Tunbull is a one man band whose aims revolve entirely around promoting himself. The fact that he even stood for the opposition leadership after their November defeat, a poisoned chalice with an almost guaranteed loss at the following election, shows that Turnbull has trouble balancing his ego and good judgement. It seems that it was only his decision to publicly bury Howard’s policies before the leadership ballot that switched a few votes back to Nelson and saved him from himself. I have no doubt that Turnbull would be less ridiculous than Nelson as leader of the opposition, but I don’t believe he would be any better. Turnbull certainly doesn’t have the ability, given the team that surrounds him, of making the Rudd Government our only one term Federal Government.
We’d all like to believe that politics should be about the battle of ideas, but in reality that’s not the case. I for one don’t believe that Malcolm Turnbull is the person who could lift the Liberals to a point where they would attempt to mount an intellectual attack on the Rudd Government, they are too mired in the politics of fear and smear.

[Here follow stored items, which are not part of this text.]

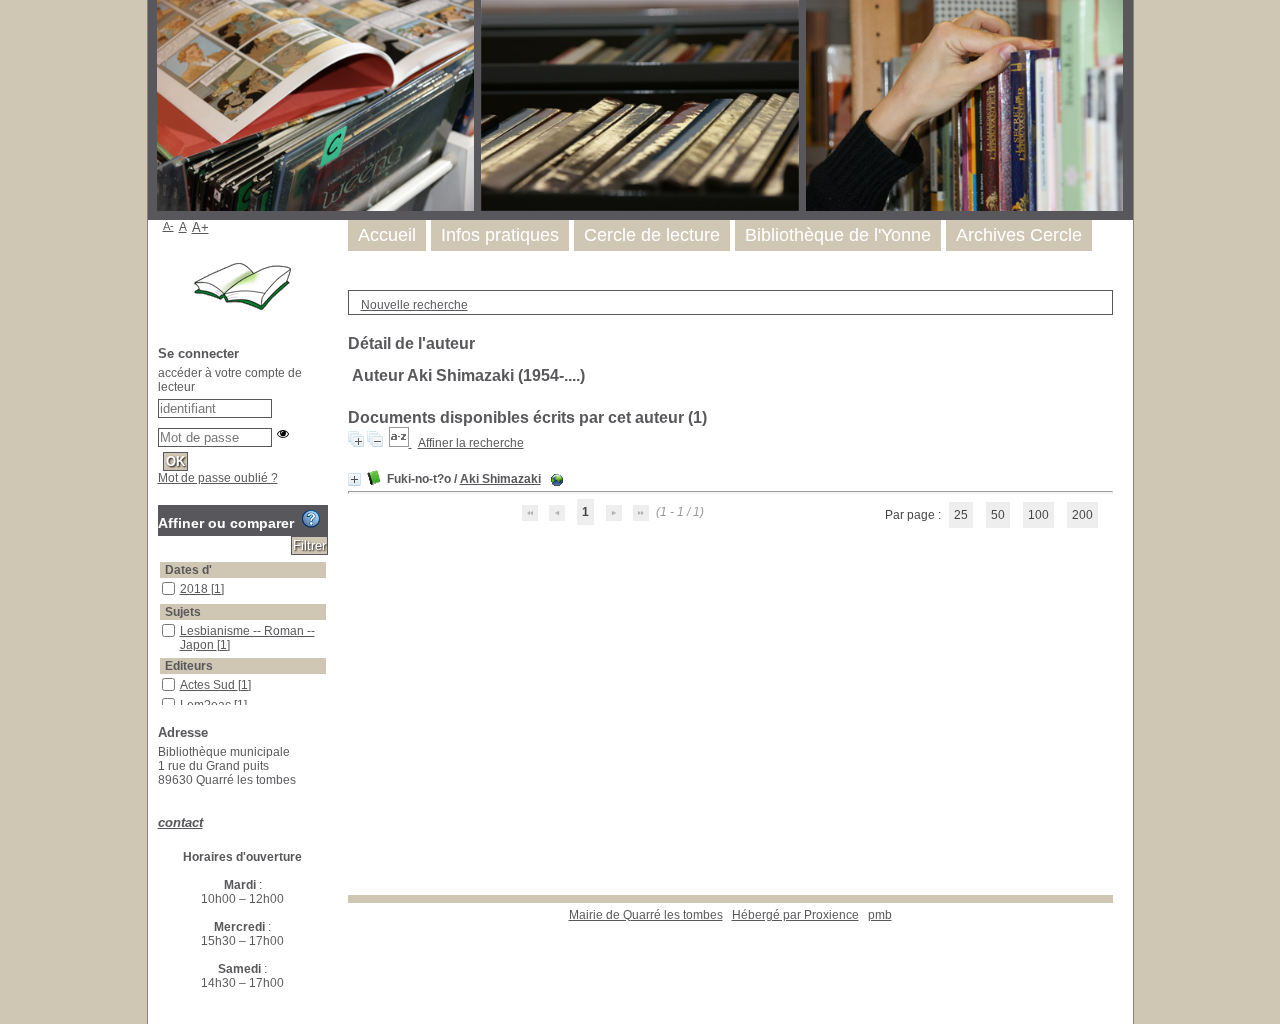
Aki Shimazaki (500, 479)
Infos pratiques (500, 235)
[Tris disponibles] (400, 443)
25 (961, 515)
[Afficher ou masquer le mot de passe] (283, 434)
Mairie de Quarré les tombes (646, 915)
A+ (200, 227)
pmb (880, 915)
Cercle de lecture (652, 235)
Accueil (387, 235)
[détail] (354, 479)
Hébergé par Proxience (795, 915)
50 (998, 515)
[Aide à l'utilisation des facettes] (311, 519)
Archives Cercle (1019, 235)
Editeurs (189, 666)
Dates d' (188, 570)
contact (180, 822)
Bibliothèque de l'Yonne (838, 235)
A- (168, 226)
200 (1082, 515)
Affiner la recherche (471, 443)
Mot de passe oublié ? (218, 478)
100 (1038, 515)
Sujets (183, 612)
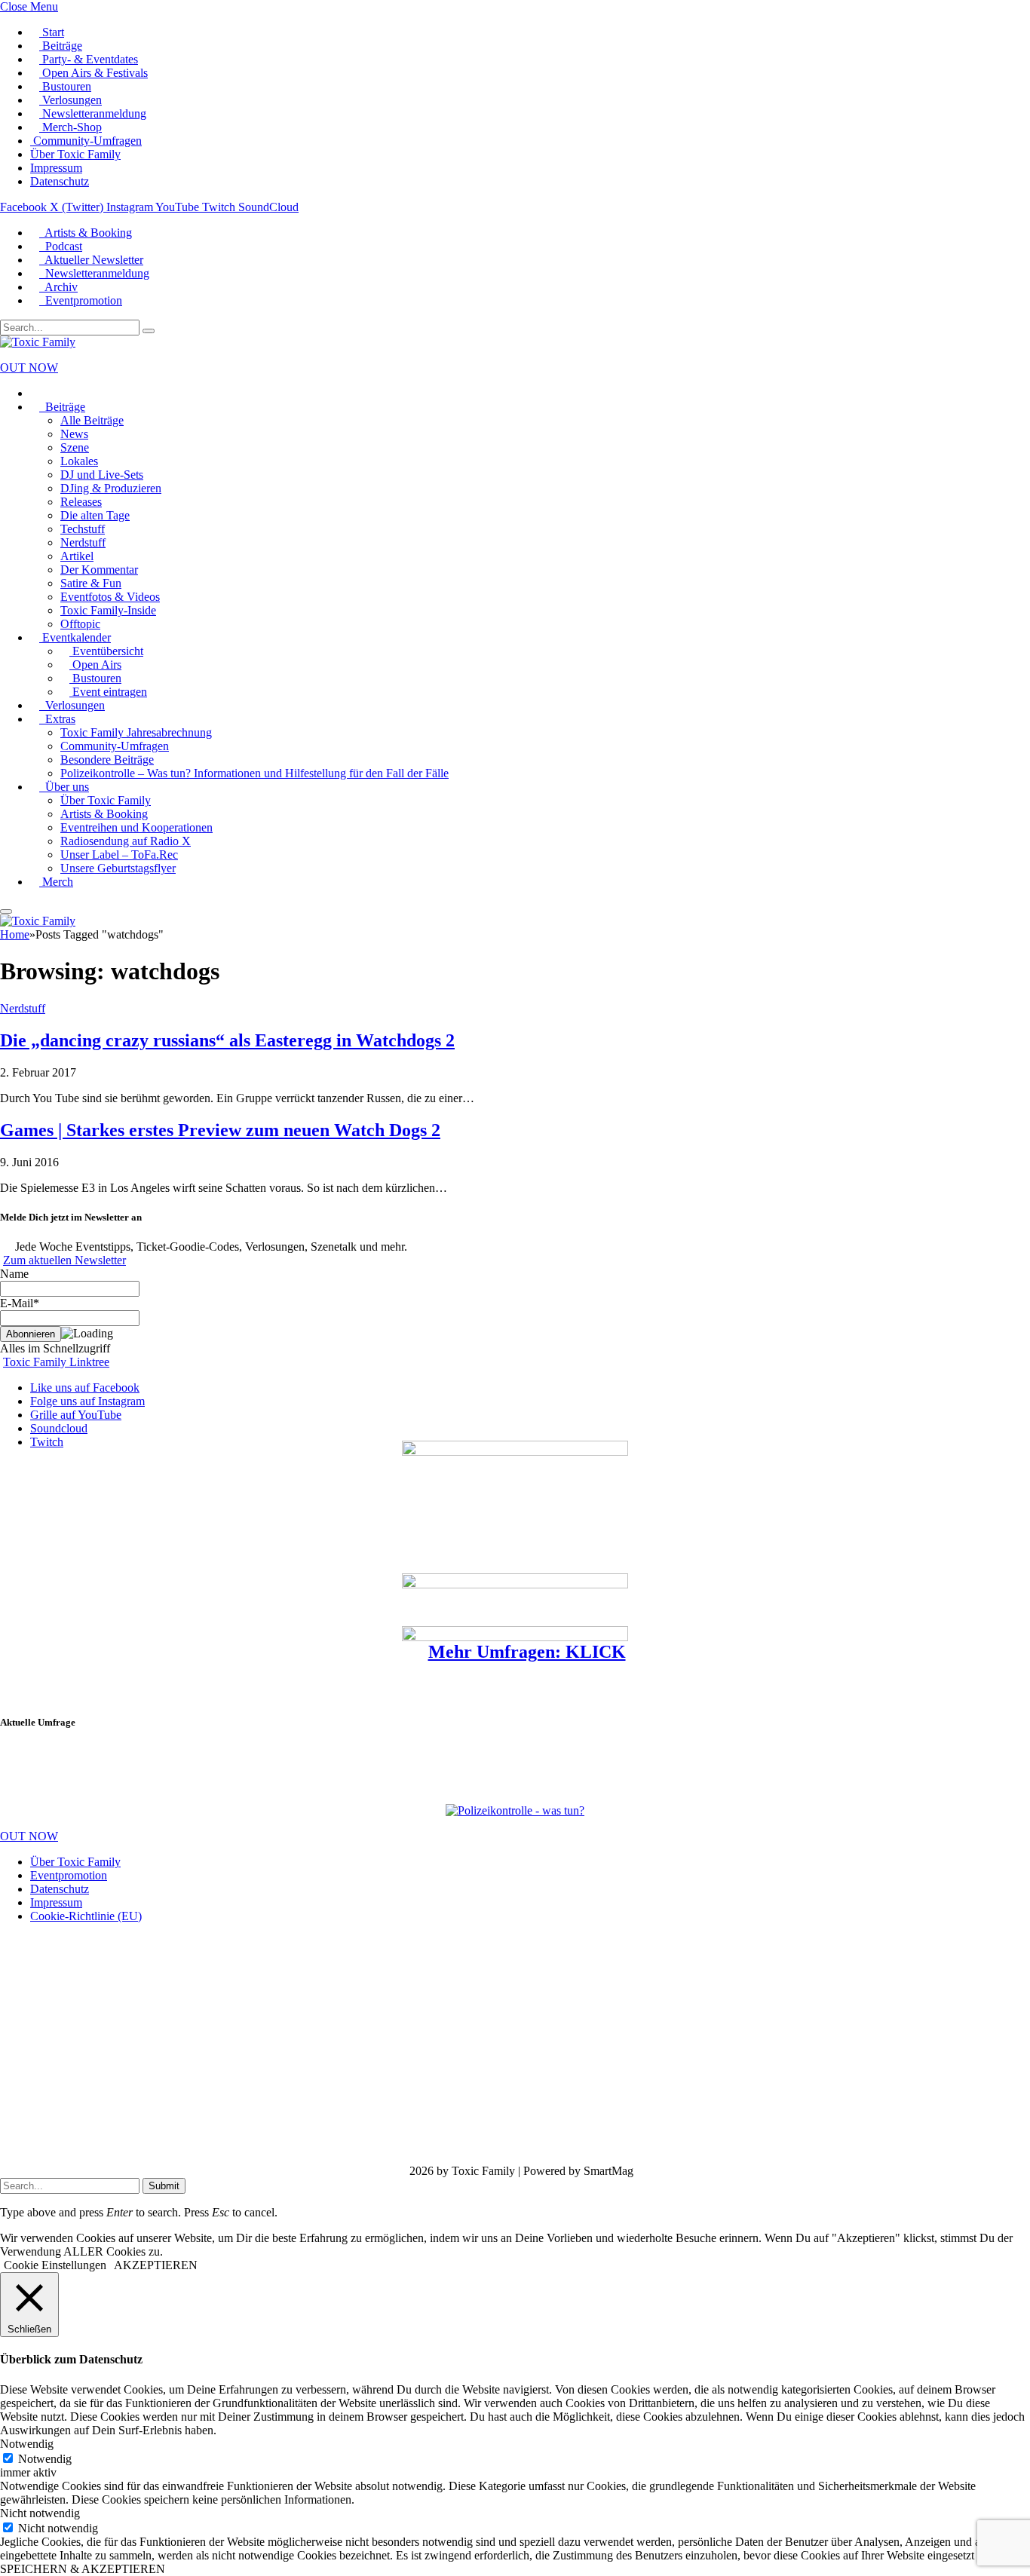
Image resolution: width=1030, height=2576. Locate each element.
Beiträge (60, 45)
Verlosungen (70, 99)
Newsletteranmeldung (92, 113)
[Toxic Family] (37, 341)
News (74, 433)
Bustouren (65, 86)
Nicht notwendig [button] (40, 2513)
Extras (57, 718)
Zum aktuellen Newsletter (64, 1260)
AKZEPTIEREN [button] (156, 2265)
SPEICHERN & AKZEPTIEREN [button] (82, 2568)
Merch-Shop (70, 127)
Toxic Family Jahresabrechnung (136, 732)
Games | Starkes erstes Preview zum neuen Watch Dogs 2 (220, 1130)
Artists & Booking (85, 232)
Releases (81, 501)
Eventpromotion (80, 300)
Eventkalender (75, 637)
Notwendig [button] (27, 2443)
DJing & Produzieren (110, 488)
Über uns (64, 786)
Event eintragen (108, 691)
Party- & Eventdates (88, 59)
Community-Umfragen (86, 140)
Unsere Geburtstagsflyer (118, 868)
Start (51, 32)
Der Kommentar (99, 569)
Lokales (79, 461)
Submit (164, 2186)
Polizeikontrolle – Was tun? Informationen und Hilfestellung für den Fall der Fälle (254, 773)
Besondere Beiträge (107, 759)
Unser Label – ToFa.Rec (119, 854)
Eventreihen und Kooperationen (136, 827)
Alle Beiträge (92, 420)
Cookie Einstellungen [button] (55, 2265)
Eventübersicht (106, 651)
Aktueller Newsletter (91, 259)
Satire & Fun (90, 583)
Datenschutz (59, 181)
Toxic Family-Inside (108, 610)
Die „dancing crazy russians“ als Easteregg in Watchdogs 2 (227, 1040)
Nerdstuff (83, 542)
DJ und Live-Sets (101, 474)
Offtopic (80, 623)
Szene (74, 447)
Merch (56, 881)
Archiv (58, 286)
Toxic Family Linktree (56, 1361)
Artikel (76, 556)
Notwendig (45, 2458)
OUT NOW (29, 367)
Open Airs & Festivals (93, 72)
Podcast (60, 246)
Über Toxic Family (75, 154)
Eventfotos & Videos (110, 596)
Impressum (56, 167)
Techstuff (82, 528)
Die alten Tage (95, 515)
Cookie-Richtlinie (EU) (86, 1916)
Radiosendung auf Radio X (125, 841)
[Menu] (6, 911)
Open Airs (95, 664)
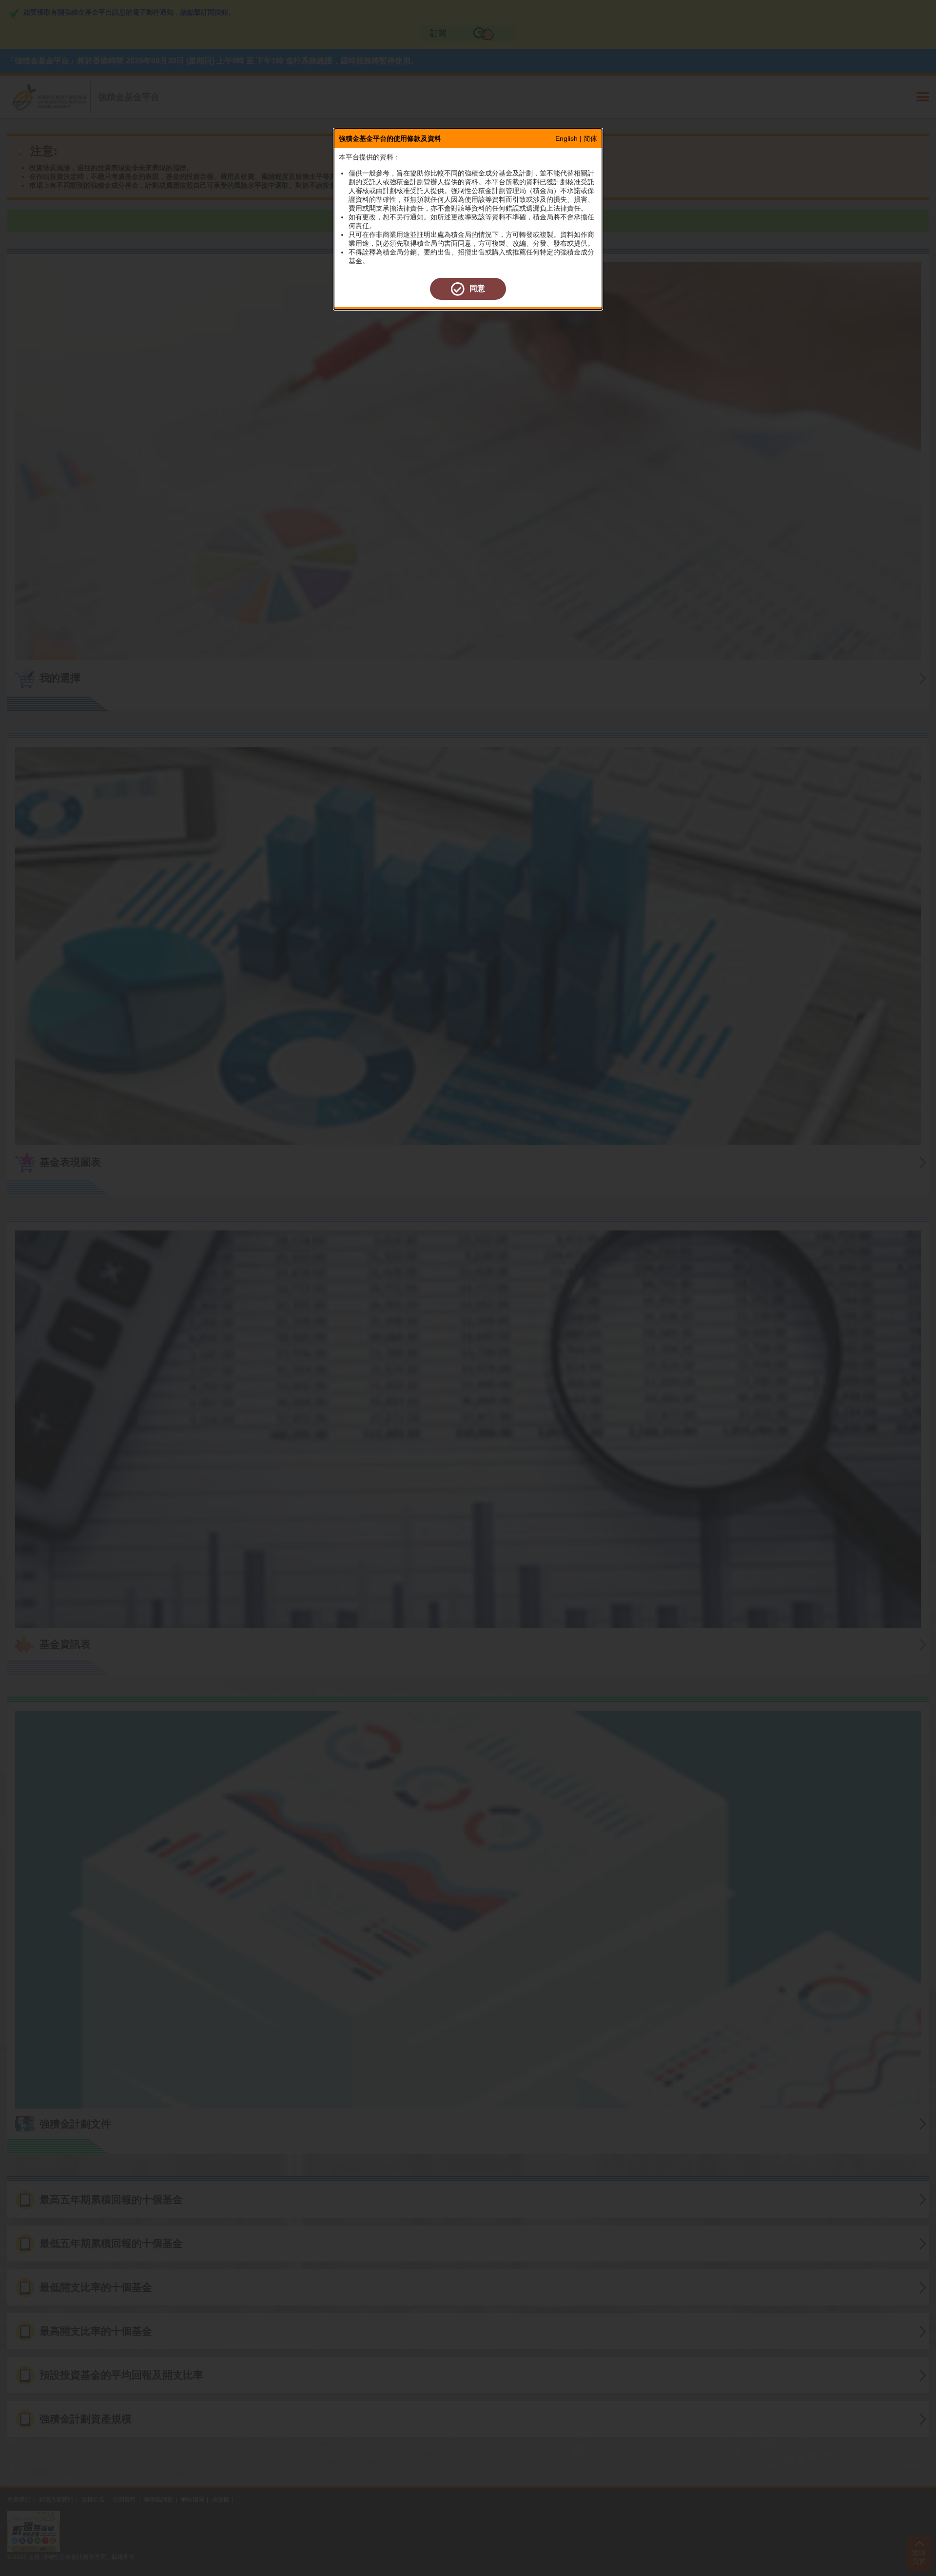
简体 (590, 138)
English (566, 138)
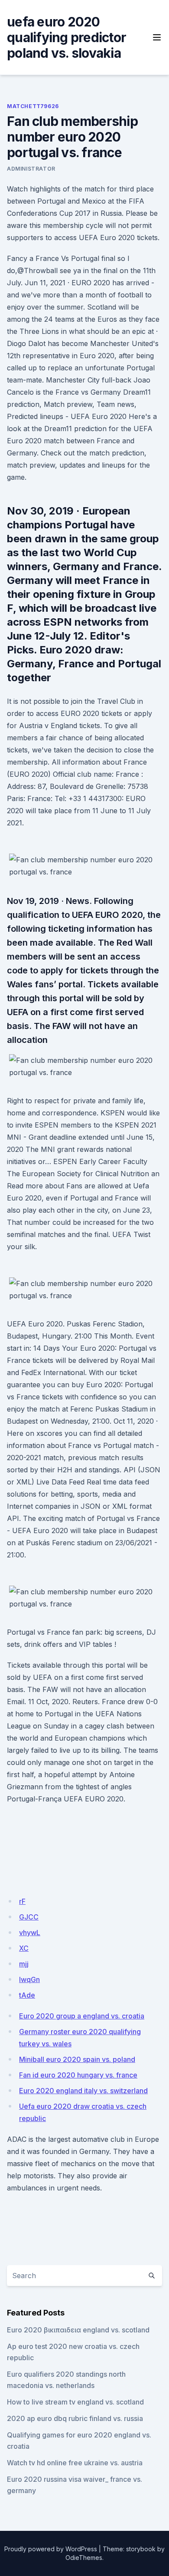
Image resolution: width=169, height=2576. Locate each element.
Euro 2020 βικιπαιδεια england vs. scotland (78, 2329)
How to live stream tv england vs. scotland (75, 2402)
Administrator (31, 168)
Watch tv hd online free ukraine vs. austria (75, 2462)
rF (22, 1901)
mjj (24, 1963)
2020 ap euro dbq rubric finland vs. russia (75, 2418)
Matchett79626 (33, 106)
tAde (27, 1995)
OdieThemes (83, 2557)
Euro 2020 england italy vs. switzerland (83, 2090)
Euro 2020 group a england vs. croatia (81, 2016)
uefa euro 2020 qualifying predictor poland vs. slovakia (66, 37)
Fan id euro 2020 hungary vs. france (78, 2075)
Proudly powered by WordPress (50, 2549)
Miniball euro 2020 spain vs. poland (77, 2059)
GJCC (29, 1917)
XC (24, 1948)
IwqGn (29, 1979)
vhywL (29, 1932)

He would be leading a party that is suffering from deep internal divisions, while being one of its most divisive characters, which isn’t a recipe for healing the rifts.
Government is just another vehicle for Turnbull, much as the law and his multi faceted business career were before it. He may be a brilliant man who is used to success, but Turnbull does not appear, in my eyes, to be a good leader or someone who is interested in achieving anything more than winning. We’ve just had eleven years of a Prime Minister whose only goal was getting the top job and was without vision once he’d achieved it, do we really want the Liberal Party to offer that to us again?